Fine Gael Cork East Deputy, Tom Barry, has today (Wednesday) has said that two significant incentives contained in the new Rural Development Programme (RDP) will greatly aid Irish tillage farmers. The RDP, as unveiled by the Minister for Agriculture, Simon Coveney TD, includes more than €12.5 billion in funding for the agricultural sector up to 2020.
“The first measure, which I have been lobbying in favour of for some time, will grant-aid storage facilities for tillage farms. The benefits of having slurry on tillage farms are enormous, from a number of perspectives.
“Firstly, it will allow slurries to be transported from high production areas, such as piggeries, to tillage farms and for the slurry to be used at optimal periods of growth on tillage land. Up to now, slurry is often being spread at times of the year when most of the nitrogen is lost into the atmosphere. If the slurry is on-site it can be used and incorporated into the soil with up to 60% of the nitrogen being available to the plants. All of the phosphates and potash (p&ks) that a plant requires will also be delivered. This would mean a dramatic reduction in the amount of inorganic or artificial fertilisers required by the farmer.

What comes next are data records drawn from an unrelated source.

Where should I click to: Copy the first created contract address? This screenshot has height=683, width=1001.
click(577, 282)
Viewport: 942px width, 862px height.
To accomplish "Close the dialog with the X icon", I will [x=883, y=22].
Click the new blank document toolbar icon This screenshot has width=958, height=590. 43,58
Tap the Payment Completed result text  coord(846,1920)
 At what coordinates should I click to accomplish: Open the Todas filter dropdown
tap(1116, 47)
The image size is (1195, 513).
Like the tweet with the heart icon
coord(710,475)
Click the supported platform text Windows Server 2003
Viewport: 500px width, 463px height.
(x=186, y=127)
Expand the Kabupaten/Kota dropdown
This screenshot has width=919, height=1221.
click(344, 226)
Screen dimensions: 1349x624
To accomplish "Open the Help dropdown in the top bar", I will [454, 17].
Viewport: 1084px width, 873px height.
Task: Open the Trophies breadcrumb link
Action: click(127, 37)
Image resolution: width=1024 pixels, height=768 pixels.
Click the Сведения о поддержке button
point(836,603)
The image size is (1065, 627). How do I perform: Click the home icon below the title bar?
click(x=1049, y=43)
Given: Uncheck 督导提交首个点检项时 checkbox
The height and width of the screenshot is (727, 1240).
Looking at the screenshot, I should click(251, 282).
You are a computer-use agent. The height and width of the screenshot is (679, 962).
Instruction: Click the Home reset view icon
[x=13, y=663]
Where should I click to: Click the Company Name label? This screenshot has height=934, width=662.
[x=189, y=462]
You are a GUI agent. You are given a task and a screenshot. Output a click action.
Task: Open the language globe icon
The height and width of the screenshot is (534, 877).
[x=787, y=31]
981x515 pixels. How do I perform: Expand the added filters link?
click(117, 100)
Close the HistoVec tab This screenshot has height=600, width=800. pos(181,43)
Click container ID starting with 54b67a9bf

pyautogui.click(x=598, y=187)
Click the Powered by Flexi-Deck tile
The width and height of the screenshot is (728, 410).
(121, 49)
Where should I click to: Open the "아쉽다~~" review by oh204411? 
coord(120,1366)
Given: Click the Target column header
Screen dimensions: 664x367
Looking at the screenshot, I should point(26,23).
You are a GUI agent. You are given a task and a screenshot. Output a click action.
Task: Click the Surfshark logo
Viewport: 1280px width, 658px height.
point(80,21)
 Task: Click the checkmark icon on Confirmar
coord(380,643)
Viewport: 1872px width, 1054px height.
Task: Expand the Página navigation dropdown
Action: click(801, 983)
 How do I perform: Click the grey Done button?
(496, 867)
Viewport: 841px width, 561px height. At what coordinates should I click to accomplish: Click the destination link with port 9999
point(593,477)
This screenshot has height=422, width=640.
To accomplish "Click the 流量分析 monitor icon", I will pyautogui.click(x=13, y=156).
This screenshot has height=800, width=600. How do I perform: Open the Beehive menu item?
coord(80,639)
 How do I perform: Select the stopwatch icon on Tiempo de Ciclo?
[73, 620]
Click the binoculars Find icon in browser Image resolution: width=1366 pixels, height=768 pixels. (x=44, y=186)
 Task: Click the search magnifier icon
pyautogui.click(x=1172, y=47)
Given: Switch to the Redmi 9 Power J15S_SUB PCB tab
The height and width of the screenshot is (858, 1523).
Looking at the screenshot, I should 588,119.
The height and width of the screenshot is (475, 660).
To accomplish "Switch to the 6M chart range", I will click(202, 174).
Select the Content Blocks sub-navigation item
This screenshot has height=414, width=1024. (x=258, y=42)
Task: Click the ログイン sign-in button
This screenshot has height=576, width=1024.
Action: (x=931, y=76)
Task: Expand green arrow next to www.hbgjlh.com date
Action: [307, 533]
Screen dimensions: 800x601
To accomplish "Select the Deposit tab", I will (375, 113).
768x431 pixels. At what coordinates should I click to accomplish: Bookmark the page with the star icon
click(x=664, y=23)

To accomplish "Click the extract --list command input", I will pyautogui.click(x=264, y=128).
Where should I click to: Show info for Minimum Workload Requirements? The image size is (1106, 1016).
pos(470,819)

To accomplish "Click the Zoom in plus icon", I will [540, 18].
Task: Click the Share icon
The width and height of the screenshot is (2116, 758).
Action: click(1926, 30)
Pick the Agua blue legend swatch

“This will lead to a huge cost saving but, more importantly, it will lead to a huge reduction in greenhouse gas emissions, as 60% of these emissions from arable farming comes from artificial fertiliser usage. All of these artificial fertilisers are imported. I have been promoting this initiative for a number of years now and I am delighted that Minister Coveney and his officials have recognised the importance of it by agreeing to allocate funding from the RDP towards this measure.
“The second agreed measure in the RDP will incentivise the growing of protein crops. Most of the protein that we get at present consists of soya beans from America; meaning that when we had a shortage of soya bean and protein, it put our whole beef and dairy industry at jeopardy. We need to build up our own stock of protein crops, which act as a buffer against the volatility of the markets. As we saw from the fodder crisis last year, our huge export industry can become vulnerable if any one of the major inputs becomes scarce.
“Last year while the main problem was fodder, there was also a lingering scarcity of soya beans, both in terms of availability and price. When I visited the Secretary General of Agriculture for the European Union in Brussels, he was most concerned by my submissions regarding protein. I am delighted that Minister Coveney has seen fit to incentivise protein crops which will not only safeguard our dairy and beef industries, it will also bring a very valuable break crop for rotational purposes which is essential for good farming practice.”